Recorrí también el desierto de Danakil. National Geographic lo nombró como el lugar más cruel de la tierra. Tiene colores fosforescentes, los cuales, se deben a la gran cantidad de azufre, sulfuro y sal. Escalé una montaña (sin zapatos porque es una tierra sagrada para los etíopes) para llegar a un lugar llamado Abuna Yemata Guh: una iglesia del siglo V que fue excavada por un egipcio Yemata que caminó hasta Etiopía. Según Lonely Planet, es uno de los lugares de culto más inaccesibles del planeta. Me impresionó estar esta segunda vez en un contexto de tanto regocijo y devoción.
Tuve la increíble oportunidad de conocer un colegio con el mismo programa educativo que se aplica en el que yo trabajo en Chile y fue increíble ver que en ambos contextos, en ambos rincones del mundo, se promueve la educación basada en el respeto y valoración por la diversidad. Hoy en día, a mi juicio, ese es de los aspectos más importantes a considerar en educación.

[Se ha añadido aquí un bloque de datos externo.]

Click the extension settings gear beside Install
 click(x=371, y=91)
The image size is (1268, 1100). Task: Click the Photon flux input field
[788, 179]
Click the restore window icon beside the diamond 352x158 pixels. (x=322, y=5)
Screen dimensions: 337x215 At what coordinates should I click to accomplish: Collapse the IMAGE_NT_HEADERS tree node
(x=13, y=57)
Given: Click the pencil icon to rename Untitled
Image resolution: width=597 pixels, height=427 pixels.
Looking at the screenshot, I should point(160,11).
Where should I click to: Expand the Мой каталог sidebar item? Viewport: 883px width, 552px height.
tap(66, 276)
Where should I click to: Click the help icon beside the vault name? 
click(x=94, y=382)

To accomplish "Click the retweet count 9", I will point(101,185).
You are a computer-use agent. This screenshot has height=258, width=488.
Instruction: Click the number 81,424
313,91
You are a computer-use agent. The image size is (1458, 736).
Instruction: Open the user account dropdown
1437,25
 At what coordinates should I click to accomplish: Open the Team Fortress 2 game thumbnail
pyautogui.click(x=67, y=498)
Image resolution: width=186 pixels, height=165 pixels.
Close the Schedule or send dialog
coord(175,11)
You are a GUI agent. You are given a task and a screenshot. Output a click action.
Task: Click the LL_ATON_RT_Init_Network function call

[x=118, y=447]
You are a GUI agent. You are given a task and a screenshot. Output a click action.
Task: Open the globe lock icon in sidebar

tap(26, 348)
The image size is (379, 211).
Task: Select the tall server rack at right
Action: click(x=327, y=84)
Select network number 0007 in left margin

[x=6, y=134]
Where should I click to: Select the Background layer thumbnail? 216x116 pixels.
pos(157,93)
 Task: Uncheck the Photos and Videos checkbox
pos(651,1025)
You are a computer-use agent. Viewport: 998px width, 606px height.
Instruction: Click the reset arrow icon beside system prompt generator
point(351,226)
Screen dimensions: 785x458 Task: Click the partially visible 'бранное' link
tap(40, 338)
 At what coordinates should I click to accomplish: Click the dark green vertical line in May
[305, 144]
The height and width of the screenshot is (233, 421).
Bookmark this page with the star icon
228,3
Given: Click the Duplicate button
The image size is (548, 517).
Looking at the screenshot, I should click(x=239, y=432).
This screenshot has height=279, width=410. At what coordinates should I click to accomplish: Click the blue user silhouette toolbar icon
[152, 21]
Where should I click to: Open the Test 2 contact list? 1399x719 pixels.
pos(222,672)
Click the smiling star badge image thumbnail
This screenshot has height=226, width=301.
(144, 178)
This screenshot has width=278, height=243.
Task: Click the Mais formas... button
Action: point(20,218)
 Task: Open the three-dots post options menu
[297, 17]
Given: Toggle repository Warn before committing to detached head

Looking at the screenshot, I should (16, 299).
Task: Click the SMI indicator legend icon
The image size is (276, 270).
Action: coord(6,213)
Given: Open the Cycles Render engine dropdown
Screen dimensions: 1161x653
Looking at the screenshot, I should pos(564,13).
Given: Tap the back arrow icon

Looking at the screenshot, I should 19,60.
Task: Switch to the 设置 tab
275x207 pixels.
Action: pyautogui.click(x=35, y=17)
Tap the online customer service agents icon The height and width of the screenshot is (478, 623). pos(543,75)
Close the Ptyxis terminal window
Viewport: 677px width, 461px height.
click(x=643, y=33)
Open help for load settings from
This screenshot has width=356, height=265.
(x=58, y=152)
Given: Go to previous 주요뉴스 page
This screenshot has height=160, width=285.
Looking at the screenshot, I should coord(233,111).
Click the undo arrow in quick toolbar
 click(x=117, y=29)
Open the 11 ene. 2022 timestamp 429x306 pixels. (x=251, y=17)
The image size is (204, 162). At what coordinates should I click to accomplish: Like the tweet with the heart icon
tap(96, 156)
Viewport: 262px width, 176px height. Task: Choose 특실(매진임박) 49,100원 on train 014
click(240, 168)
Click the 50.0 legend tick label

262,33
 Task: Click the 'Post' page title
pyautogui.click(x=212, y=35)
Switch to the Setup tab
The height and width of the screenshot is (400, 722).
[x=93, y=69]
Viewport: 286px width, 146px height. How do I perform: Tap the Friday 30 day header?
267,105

Al fin, volví a Muke Turi! Trabajé en el KG y en los poblados, donde hay comedores para las comunidades rurales y construcciones de pozos. En el KG estuve unas semanas con las profesoras, acompañándolas y ayudando en el proceso de creación de los planes y programas de estudio del colegio. Luego, apoyé en los medical check up y en los controles de niños desnutrición que se realizan mensualmente en el KG. Finalmente, ayudé a tomar muestras para una investigación española que busca respuestas en la relación entre la calidad de leche materna de las mujeres etíopes y el desarrollo neuronal de sus niños.
Regresé a Etiopía con el objetivo de cerrar esas ganas que tenía de ir de nuevo. Apenas pisé el aeropuerto, me di cuenta que soy feliz en el caos del país y que no volvía para finalizar procesos, sino para comprender que África ya es parte de mi vida y mi otro lugar en el mundo. Y es evidente: uno siempre vuelve a los lugares donde amó la vida.